Toplumsal vahdetin önündeki engeller
Dünyanın en zor işi sanırım bir insanı değiştirmek, sonra da insana insan katarak bir toplumu değiştirmek olsa gerek. Öyleki azgın bir suyun, dağdan kopan bir çığın, hatta devasa bir göktaşının yönünü değiştirirsiniz de, bir insanı zihinsel olarak değiştirmekten aciz kalabilirsiniz. Özellikle toplumda uzun yıllar devam eden anlayışların gelenekselleşmesi ve bir atalar kültürüne dönüşmesiyle, şekillenen kişilikleri değiştirmek en zorudur.
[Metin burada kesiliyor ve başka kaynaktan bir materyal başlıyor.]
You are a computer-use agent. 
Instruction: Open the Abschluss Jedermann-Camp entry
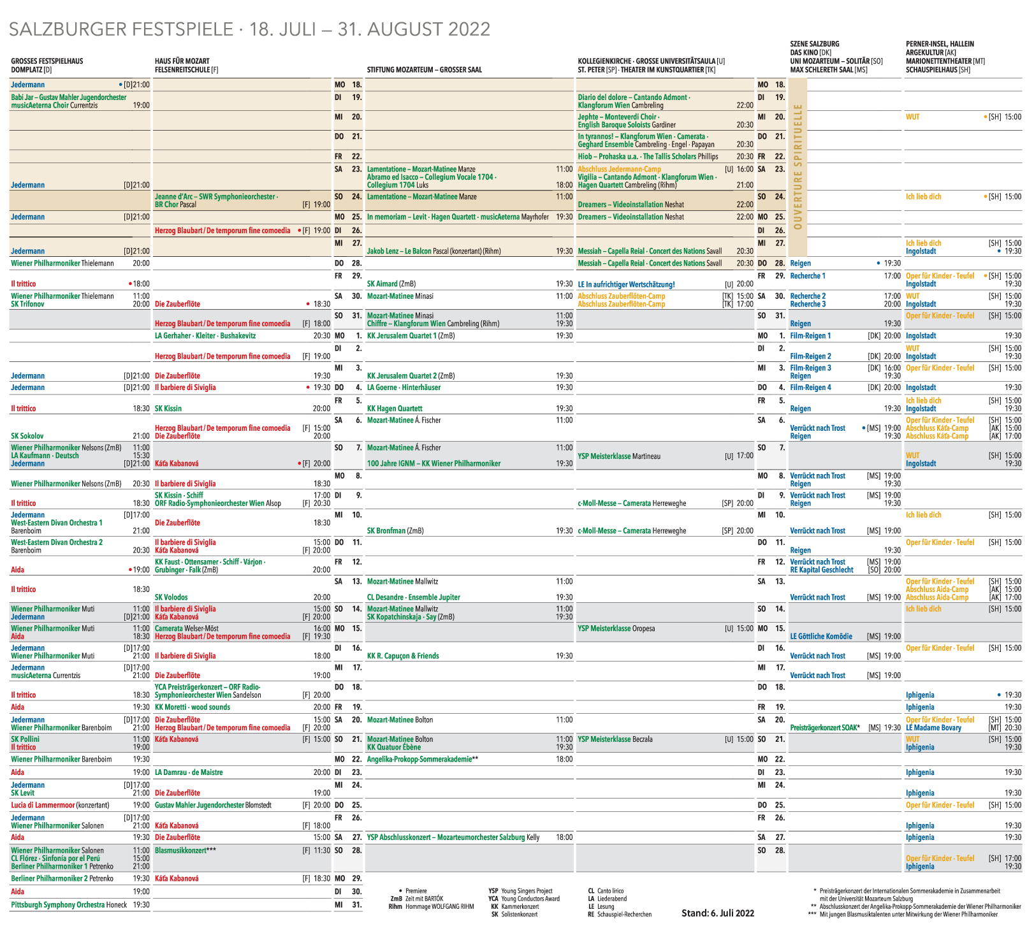point(619,170)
Ayrıca kişiler adına birileri karar alıyor ve tüm alınan kararlarda bir hikmet aranıyorsa, bu insanları değiştirmek daha da zordur. Geçmişte insanı ve bir toplumu yeniden inşa etmenin en büyük zorluklarını peygamberler yaşamış, bu konuda evrensel değişimi de peygamberimiz başarabilmiştir. Allah resulü on iki yıl boyunca Mekke"de insanın inşası, on yıl boyunca da Medine"de toplumsal bir dönüşüm ve örnek bir toplum modelinin inşasıyla uğraşmıştır. Yaşadığı sürece de şekillendirdiği bu insan ve toplum modelini korumak için uğraşmıştır. Rabbani emirler ve peygamberi uygulamalar hep bu insan kimliğini ve toplumsal birlikteliği korumak yönünde olmuştur. Allah resulü inşa ettiği bu toplumu bir arada tutabilmek için, kardeşlik hukukuna dayanan bir medeniyetin de temellerini atmıştır.
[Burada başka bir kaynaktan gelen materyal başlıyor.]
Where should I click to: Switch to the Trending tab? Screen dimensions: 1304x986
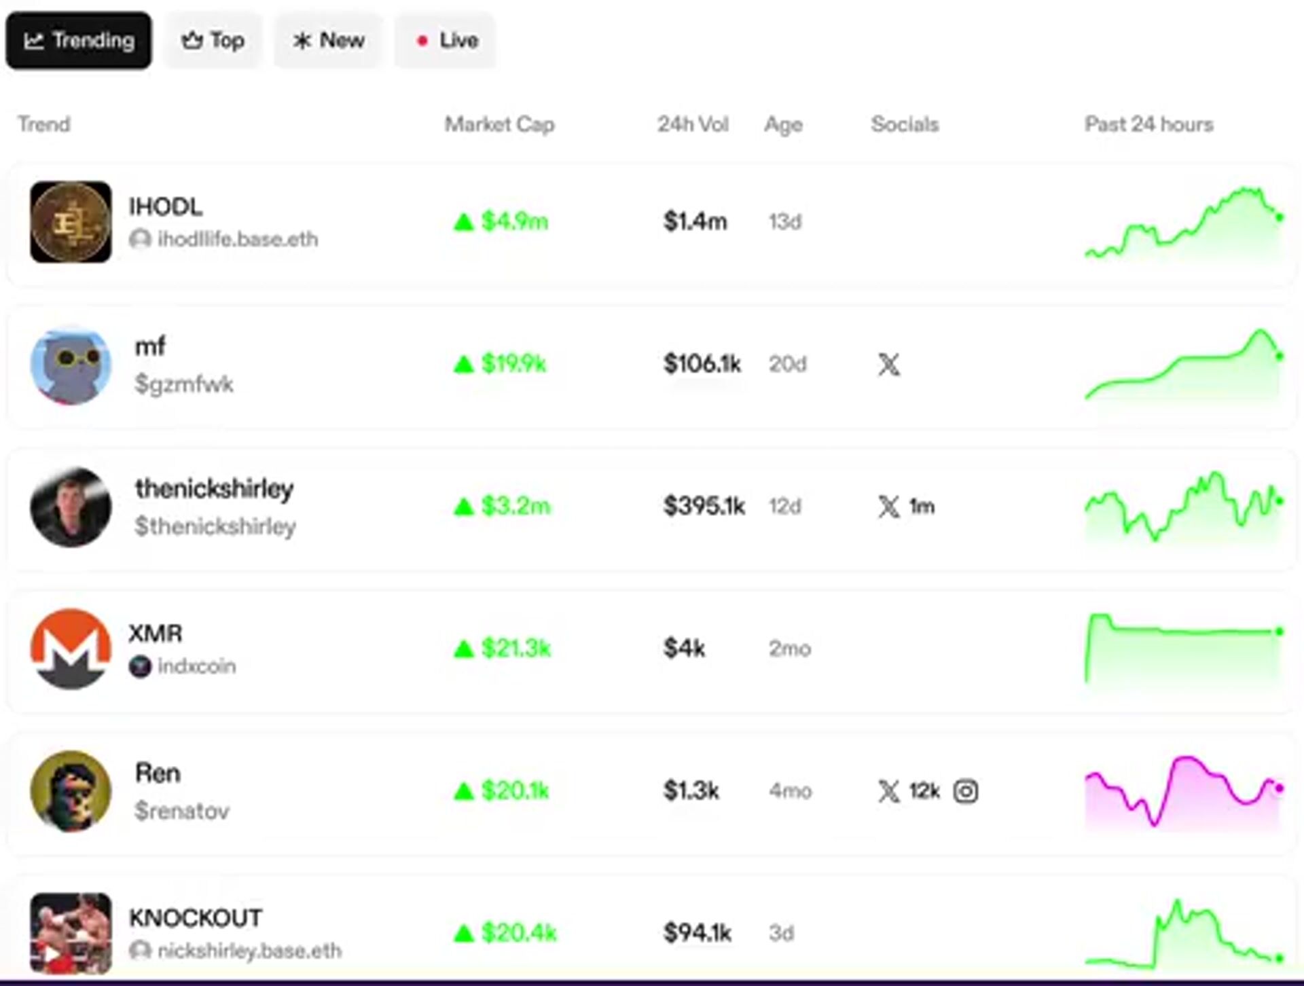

Ne yazık ki, kendisinden sonra, bozulma, ayrılık ve çözülmeler yine bireyden başlamıştır. İnsanlar önce kimliklerinden, sonra birlikteliklerinden, nihayetinde de medeniyetlerinin sigortası olan, ortak değerlerinden uzaklaşmışlardır. Bu konuda burada uzun değerlendirmeler yapma imkânımız olmadığından, şu hususların bizlerin neden bir araya gelemeyip, medeniyetimizin köklerinden uzaklaştığımızın genel tespitleri olarak görmemiz gerektiği kanaatindeyim.
1-Farklılıkların hoşgörüyle karşılanmaması.
2-Birbirlerinin güzel yönlerini değil, hata ve kusurlarını görmeleri.
3-Farklılıkların bir renklilik ve kültürel çeşitlilik olarak değil, bir ayrılık ve uzak durma olarak değerlendirilmesi
4-Birbirlerini öven ve saygılı bir üslup kullanmayıp, eleştiri ve kırıcı bir dil kullanılması.
5-Alınan kararların istişareden çok bireye indirgenmesi.
6-İnsanlar arasındaki şefkat ve merhamet eksikliği.
7-Tartışılmaz ve sorgulanmaz kanaat sahiplerinin olması.
8-İnsanlar arasında dayanışma, fedakârlık, vefa ve sadakat düşüncesinin zayıflığı.
9-Kibir ve benlik anlayışı.
10-Kişisel hesaplar ve çıkar kaygıları.
11-İnsanlar arasındaki güvensizlik.
12-İç çekişmeler.
13-Bireysel zaaflar.
14-Kıskançlık ve haset.
15-Önyargılı davranmak.
16-Her topluluğun kendilerini farklı kılan değerlerle övünmesi
17-Heva ve heveslerin ön plana çıkması.
18-Farklı düşünenlerin bozgunculukla suçlanması.
19-Küçük kusurların bile mesele edinilmesi.
20-Başkalarını hor görüp, kendisini üstün tutmak.
21-Sorgulanma endişesiyle hatalarda ısrar edilmesi.
22-Yapılan işlere eleştiri kapısının kapanması ve yapanların fitne çıkarmakla itham edilmesi.
23-İnsanları en iyinin kendileri olduğuna ve başkalarının yaptıklarının hatalı olduğuna inandırılmaları.
Toplumsal ayrılıklardan beslenenlerin ve varlık nedenlerini bunda görenlerin zihniyetlerinin hala yeterince anlaşılamaması, ne büyük bir acı değil mi?